Step 3: Perform predictions with the model

The following query shows which customers qualify for your customer loyalty program. If the model predicts that the customer will be active for at least seven months, then the model selects the customer for the loyalty program.


SELECT
    customerid,
    predict_customer_activity(
        customerid,
        country,
        stockcode,
        description,
        invoicedate,
        sales_amt
    ) AS predicted_months_active
FROM
    ecommerce_sales_prediction
WHERE
    predicted_months_active >= 7
GROUP BY
    1,
    2
LIMIT
    10;

Run prediction queries against the validation data (optional)

Run the following prediction queries against the validation data to see the model’s level of accuracy.


SELECT
    CAST(SUM(t1.match) AS decimal(7, 2)) AS predicted_matches,
    CAST(SUM(t1.nonmatch) AS decimal(7, 2)) AS predicted_non_matches,
    CAST(SUM(t1.match + t1.nonmatch) AS decimal(7, 2)) AS total_predictions,
    predicted_matches / total_predictions AS pct_accuracy
FROM
    (
        SELECT
            customerid,
            country,
            stockcode,
            description,
            invoicedate,
            sales_amt,
            nbr_months_active,
            predict_customer_activity(
                customerid,
                country,
                stockcode,
                description,
                invoicedate,
                sales_amt
            ) AS predicted_months_active,
            CASE
                WHEN nbr_months_active = predicted_months_active THEN 1
                ELSE 0
            END AS match,
            CASE
                WHEN nbr_months_active <> predicted_months_active THEN 1
                ELSE 0
            END AS nonmatch
        FROM
            ecommerce_sales_validation
    )t1;

Predict how many customers miss entry (optional)
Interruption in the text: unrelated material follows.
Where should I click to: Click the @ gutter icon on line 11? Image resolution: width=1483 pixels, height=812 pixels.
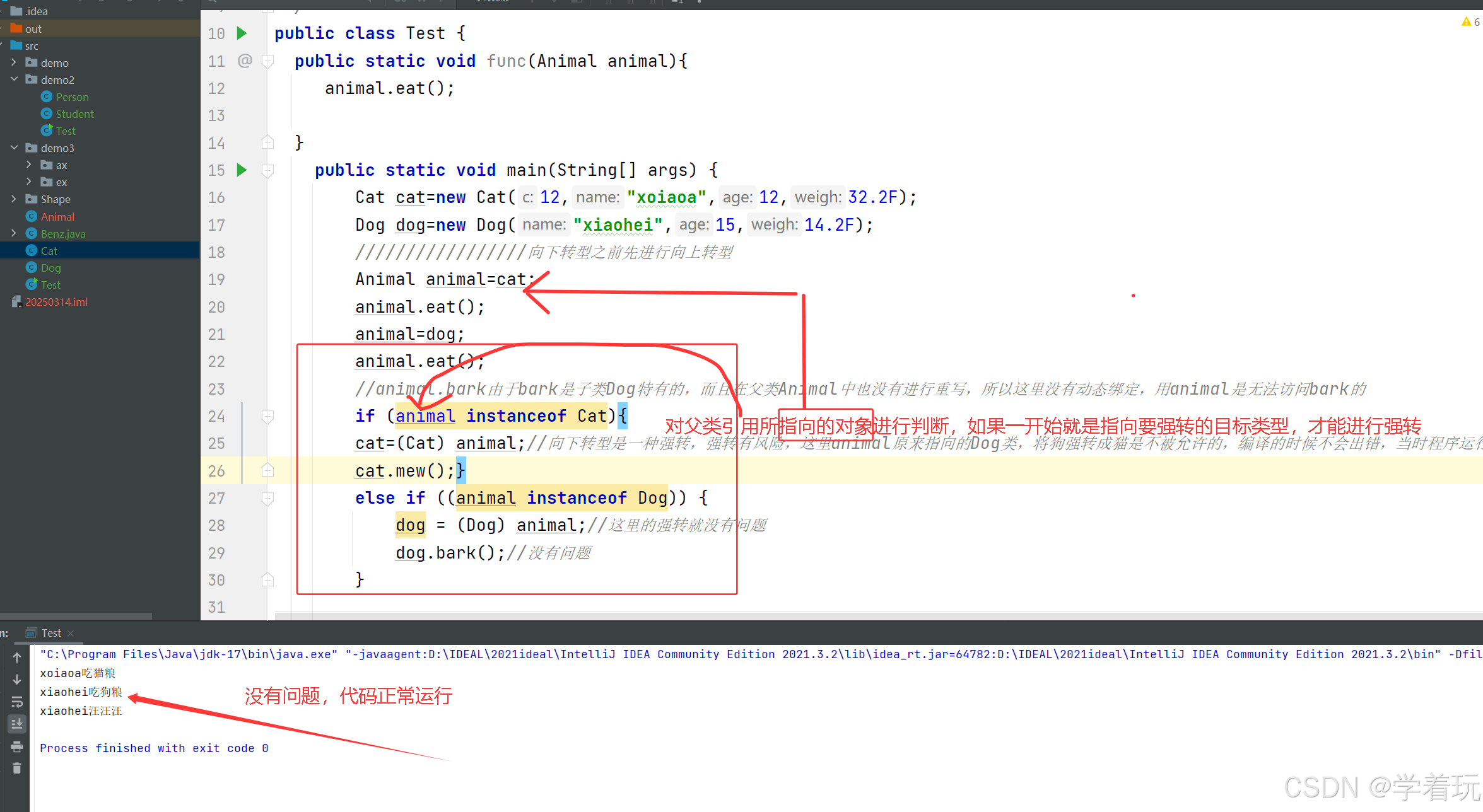point(245,61)
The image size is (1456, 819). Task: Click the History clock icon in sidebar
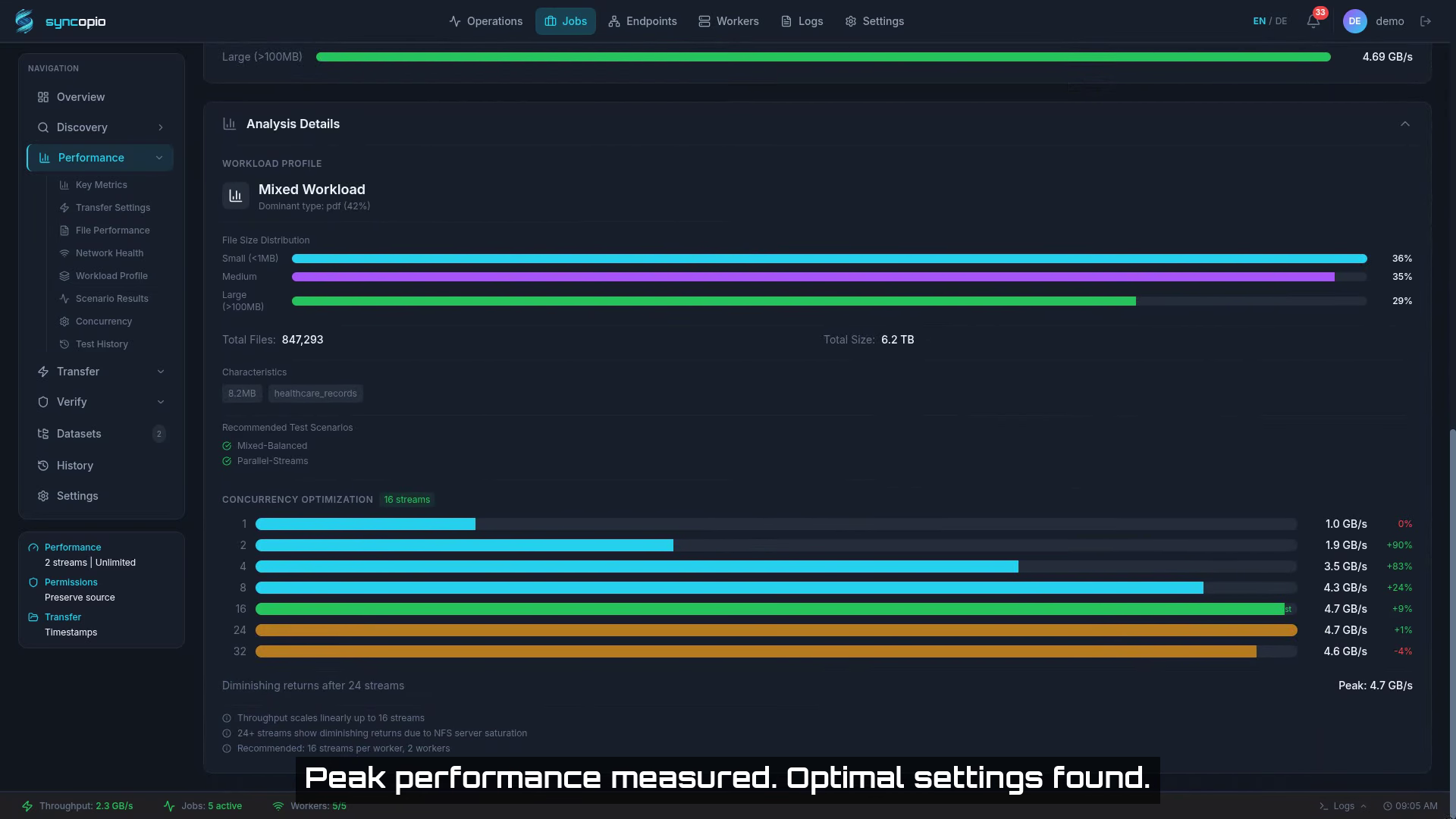coord(43,465)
The following query compares the number of customers that are predicted to be active for only 5 or 6 months. The model predicts that these customers will miss out on the loyalty program. The query then compares the amount that barely miss the program to the number that are predicted to be eligible for the loyalty program. This query could be used to inform a decision on whether to lower the threshold for the loyalty program. You can also determine if there is a significant amount of customers that are predicted to barely miss out on the program. You could then encourage those customers to increase their activity to get a loyalty program membership.


SELECT
    predict_customer_activity(
        customerid,
        country,
        stockcode,
        description,
        invoicedate,
        sales_amt
    ) AS predicted_months_active,
    COUNT(customerid)
FROM
    ecommerce_sales_prediction
WHERE
    predicted_months_active BETWEEN 5 AND 6
GROUP BY
    1
ORDER BY
    1 ASC
LIMIT
    10)
UNION
(SELECT
      NULL AS predicted_months_active,
    COUNT (customerid)
FROM 
    ecommerce_sales_prediction
WHERE
    predict_customer_activity(
        customerid,
        country,
        stockcode,
        description,
        invoicedate,
        sales_amt
    ) >=7);